## [Saved entries]

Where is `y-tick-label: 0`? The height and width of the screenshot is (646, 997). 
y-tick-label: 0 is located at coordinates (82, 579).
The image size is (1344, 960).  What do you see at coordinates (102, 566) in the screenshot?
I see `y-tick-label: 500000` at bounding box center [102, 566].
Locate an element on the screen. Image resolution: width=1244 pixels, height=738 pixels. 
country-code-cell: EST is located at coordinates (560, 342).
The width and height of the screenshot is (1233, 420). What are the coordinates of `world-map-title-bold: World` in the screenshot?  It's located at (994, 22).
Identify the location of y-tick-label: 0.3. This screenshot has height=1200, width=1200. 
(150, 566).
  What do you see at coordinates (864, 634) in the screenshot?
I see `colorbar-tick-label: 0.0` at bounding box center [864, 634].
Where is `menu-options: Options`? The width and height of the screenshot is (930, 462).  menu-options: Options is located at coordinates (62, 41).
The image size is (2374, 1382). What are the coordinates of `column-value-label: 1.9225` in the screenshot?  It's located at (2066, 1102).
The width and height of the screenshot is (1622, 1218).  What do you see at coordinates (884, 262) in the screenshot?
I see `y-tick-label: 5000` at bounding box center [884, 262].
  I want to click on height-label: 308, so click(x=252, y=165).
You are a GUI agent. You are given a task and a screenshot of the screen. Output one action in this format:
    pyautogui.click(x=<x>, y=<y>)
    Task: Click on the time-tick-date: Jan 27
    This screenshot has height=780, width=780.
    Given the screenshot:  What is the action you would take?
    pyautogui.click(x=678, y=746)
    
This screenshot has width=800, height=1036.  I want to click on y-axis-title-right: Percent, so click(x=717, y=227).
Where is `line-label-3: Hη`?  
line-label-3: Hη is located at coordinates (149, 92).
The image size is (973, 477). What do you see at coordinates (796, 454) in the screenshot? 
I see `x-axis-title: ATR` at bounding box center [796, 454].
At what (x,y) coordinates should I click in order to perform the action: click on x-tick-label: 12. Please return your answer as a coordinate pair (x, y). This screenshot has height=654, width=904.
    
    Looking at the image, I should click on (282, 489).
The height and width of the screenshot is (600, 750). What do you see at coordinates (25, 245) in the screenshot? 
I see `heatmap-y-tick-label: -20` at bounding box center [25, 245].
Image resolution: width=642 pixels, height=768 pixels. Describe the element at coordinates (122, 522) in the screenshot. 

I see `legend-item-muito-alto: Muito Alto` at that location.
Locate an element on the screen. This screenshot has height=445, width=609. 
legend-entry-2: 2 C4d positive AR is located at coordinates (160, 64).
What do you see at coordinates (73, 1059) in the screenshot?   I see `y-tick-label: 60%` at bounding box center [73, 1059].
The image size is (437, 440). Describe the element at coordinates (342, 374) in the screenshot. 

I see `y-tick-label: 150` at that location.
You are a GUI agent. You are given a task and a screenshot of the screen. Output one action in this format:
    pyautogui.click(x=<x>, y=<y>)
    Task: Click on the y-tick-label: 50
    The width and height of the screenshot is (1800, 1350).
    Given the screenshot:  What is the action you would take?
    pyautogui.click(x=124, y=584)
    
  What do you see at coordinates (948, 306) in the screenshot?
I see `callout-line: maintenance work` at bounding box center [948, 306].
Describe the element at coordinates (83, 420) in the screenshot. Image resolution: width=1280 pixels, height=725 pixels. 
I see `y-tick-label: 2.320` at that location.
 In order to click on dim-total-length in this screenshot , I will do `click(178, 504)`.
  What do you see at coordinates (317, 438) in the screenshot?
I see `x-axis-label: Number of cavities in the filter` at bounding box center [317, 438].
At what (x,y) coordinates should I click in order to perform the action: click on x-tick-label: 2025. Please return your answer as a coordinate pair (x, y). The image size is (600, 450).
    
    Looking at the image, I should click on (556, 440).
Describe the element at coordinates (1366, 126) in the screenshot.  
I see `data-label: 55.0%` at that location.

## [WRITTEN TASK]
Please retype the data lines starting at the one containing "The width and height of the screenshot is (1622, 1218)." and ending at the one containing "pyautogui.click(x=678, y=746)", both included.

## [COMPLETED TASK]
The width and height of the screenshot is (1622, 1218).  What do you see at coordinates (884, 262) in the screenshot?
I see `y-tick-label: 5000` at bounding box center [884, 262].
  I want to click on height-label: 308, so click(x=252, y=165).
You are a GUI agent. You are given a task and a screenshot of the screen. Output one action in this format:
    pyautogui.click(x=<x>, y=<y>)
    Task: Click on the time-tick-date: Jan 27
    This screenshot has height=780, width=780.
    Given the screenshot:  What is the action you would take?
    pyautogui.click(x=678, y=746)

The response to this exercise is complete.